_Instruction 1_:
In the write-up on re-implementing IDA in Python, why does the author accept that the Python version is slow? Answer in one to three sentences.
_Instruction 2_:
Render this sentence from the write-up on re-implementing IDA in Python into Spanish: "I decided the only way to learn it was to actually build it so I set out on the journey of re-implementing IDA in Python."
_Instruction 3_:
Extend the write-up on re-implementing IDA in Python, picking up after its last line.

Once we build matrix multiplication and matrix inversion using finite field arithmetic we just have to connect a few dots and we have IDA. I spent several weeks digging into various C++ implementations and came away more confused that I started. I decided the only way to learn it was to actually build it so I set out on the journey of re-implementing IDA in Python. Yes, its slow but this was about learning the algorithm not about writing efficient code.
The python code comes in the form of 5 main library files:
- ida.py - Connects all the above libraries to actually preform the IDA algorithm
- Splitter.py - Splits a file into a matrix
- Matrix.py - Object to represent a matrix and do math with it
- FiniteFieldMatrix.py - Overloads the matrix object and makes all the math happen using the finite field arithmetic
- FiniteField.py - Object to represent numbers in a finite field and implements all mathematical operations
- SmallField.py - Class that does the mathematical operations in the finite field.

_Data supplied_:
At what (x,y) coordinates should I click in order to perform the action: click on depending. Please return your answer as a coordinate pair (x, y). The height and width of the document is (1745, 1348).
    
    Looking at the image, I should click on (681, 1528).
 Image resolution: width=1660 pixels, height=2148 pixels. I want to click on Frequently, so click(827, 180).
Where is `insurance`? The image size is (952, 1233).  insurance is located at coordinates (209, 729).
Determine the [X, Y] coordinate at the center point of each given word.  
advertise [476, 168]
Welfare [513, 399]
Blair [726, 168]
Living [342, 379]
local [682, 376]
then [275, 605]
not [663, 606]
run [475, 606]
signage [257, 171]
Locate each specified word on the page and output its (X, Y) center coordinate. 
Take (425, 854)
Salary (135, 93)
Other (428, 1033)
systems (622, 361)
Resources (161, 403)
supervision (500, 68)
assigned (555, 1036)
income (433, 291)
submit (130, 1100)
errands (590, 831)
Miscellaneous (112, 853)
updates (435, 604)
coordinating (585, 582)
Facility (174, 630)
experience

_Result 1_:
The project was about learning the algorithm, not about writing efficient code. The author built it after several weeks of studying C++ implementations left them more confused, and decided that building it was the only way to learn it.

_Result 2_:
Decidí que la única manera de aprenderlo era construirlo de verdad, así que emprendí el camino de reimplementar IDA en Python.

_Result 3_:
Tar file available here: idapy.tar.gz
Where should I start? Thats a great question which I’ve been struggling with for a few days. First dump all these files in one directory, then try running python ida.py. This should execute a unit test found at the bottom of this file. You should start by looking at the unit test function called “testDecoder”. This function attempts to encode “/etc/hosts” file and properly decode it (you’ll need to change this path if you are running on a non *nix box). Then you can start by tracing the steps backward from here. This code isn’t the cleanest but it does work and I believe is fairly easy to understand. Feedback is welcome!